**SELECTED PASSAGE**
* START *

Written by Doctor G

4th Grader Drowns in Homework!

My daughter is starting 4th grade in a couple of weeks.  At our school, 4th grade is the year they really pile on the homework.  And I’ve heard from other parents that this year the teachers don’t remind all the time, they just give the homework and then expect it to be turned in without a lot of prompting.  My daughter is NOT organized.  She’s a dreamer and forgets stuff all the time.  What can we do to help her succeed this year?  I want to email her teachers and let them know that she needs extra help with this, and that they should be gentle with her.  Do you have any suggestions?

Marcie, in Provo, Utah

A: Fourth grade is often the year that kids are truly shocked by what is expected of them.  There is a very worthwhile discussion about how much homework is reasonable, and how you can start a conversation at your children’s school to look at the academic research that shows that homework in elementary school usually does not improve academic achievement.

In the meantime, there is homework.  Homework offers us as parents the opportunity to prepare our kids for all the times in life where they will be asked to do something hard.

Parenting this year is all about avoiding big bald patches where we have yanked out our hair.

Marcie, it sounds like you have a good understanding of your daughter’s challenges in this area.  Now you need to give her tools, skills and motivation.  These are the keys to helping our kids adapt the blueprint they were born with to the demands of real life.  These are the keys for her succeed in the long run.  This year is a great time to start.

* END *

**TASK REQUIREMENTS**
a) Summarize the advice column in two sentences.
b) Answer these questions about the advice column, one per line:
(i) How soon does the daughter start 4th grade?
(ii) What two things does the mother want to tell the teachers by email?
(iii) What three things does the reply say the mother now needs to give her daughter?
c) Echo the advice column from "Marcie, it sounds" up to and including "time to start.".
The items come from a separate source.

**DATA PROVIDED**

* START *

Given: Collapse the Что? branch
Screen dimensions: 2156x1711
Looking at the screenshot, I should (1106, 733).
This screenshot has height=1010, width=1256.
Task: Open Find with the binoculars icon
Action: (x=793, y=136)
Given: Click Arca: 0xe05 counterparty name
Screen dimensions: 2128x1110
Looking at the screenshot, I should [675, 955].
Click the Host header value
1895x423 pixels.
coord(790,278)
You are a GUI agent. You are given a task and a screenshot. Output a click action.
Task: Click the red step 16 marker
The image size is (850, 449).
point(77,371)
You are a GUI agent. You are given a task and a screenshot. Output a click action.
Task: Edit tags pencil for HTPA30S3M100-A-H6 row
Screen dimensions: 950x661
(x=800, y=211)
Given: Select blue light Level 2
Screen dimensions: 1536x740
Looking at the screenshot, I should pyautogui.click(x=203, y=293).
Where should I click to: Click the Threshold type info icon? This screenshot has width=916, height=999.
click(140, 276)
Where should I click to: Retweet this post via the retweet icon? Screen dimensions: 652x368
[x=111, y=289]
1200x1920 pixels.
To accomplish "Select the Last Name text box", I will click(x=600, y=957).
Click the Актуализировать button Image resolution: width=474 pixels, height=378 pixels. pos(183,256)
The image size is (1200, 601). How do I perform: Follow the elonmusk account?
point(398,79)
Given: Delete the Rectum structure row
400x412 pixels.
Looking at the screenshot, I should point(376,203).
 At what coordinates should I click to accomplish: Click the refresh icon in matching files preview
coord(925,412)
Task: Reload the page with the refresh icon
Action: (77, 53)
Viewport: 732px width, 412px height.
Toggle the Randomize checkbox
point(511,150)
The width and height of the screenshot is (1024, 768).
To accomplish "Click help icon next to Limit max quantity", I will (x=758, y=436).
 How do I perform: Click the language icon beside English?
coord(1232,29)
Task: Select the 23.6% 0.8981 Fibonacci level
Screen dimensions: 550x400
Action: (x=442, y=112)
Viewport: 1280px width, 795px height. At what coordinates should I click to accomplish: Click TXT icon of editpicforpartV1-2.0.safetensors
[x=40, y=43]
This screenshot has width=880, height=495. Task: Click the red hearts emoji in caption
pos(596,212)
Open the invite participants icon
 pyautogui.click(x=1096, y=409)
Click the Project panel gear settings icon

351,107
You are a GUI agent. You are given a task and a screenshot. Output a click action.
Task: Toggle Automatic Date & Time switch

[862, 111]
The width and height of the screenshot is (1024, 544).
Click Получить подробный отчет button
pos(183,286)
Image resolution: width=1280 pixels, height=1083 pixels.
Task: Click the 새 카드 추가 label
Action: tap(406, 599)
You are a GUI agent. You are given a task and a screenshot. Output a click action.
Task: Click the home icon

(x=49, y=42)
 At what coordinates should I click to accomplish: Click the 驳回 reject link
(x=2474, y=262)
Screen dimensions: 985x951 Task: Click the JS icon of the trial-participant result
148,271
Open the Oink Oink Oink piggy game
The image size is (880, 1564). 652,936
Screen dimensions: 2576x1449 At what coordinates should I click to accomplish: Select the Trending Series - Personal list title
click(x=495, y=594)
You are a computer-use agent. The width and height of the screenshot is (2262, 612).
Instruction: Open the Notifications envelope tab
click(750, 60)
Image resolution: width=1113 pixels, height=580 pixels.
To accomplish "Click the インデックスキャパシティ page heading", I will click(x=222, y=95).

* END *

**OUTPUTS**
a) A parent from Provo, Utah, writes that her disorganized, forgetful daughter is about to start 4th grade, when homework increases and teachers no longer remind students all the time, and asks how to help her succeed. The reply notes that research shows elementary homework usually does not improve academic achievement, but says homework can prepare kids for hard things in life and that the parent should now give her daughter tools, skills and motivation.

b)
(i) In a couple of weeks.
(ii) That her daughter needs extra help with this, and that they should be gentle with her.
(iii) Tools, skills and motivation.

c)
Marcie, it sounds like you have a good understanding of your daughter’s challenges in this area.  Now you need to give her tools, skills and motivation.  These are the keys to helping our kids adapt the blueprint they were born with to the demands of real life.  These are the keys for her succeed in the long run.  This year is a great time to start.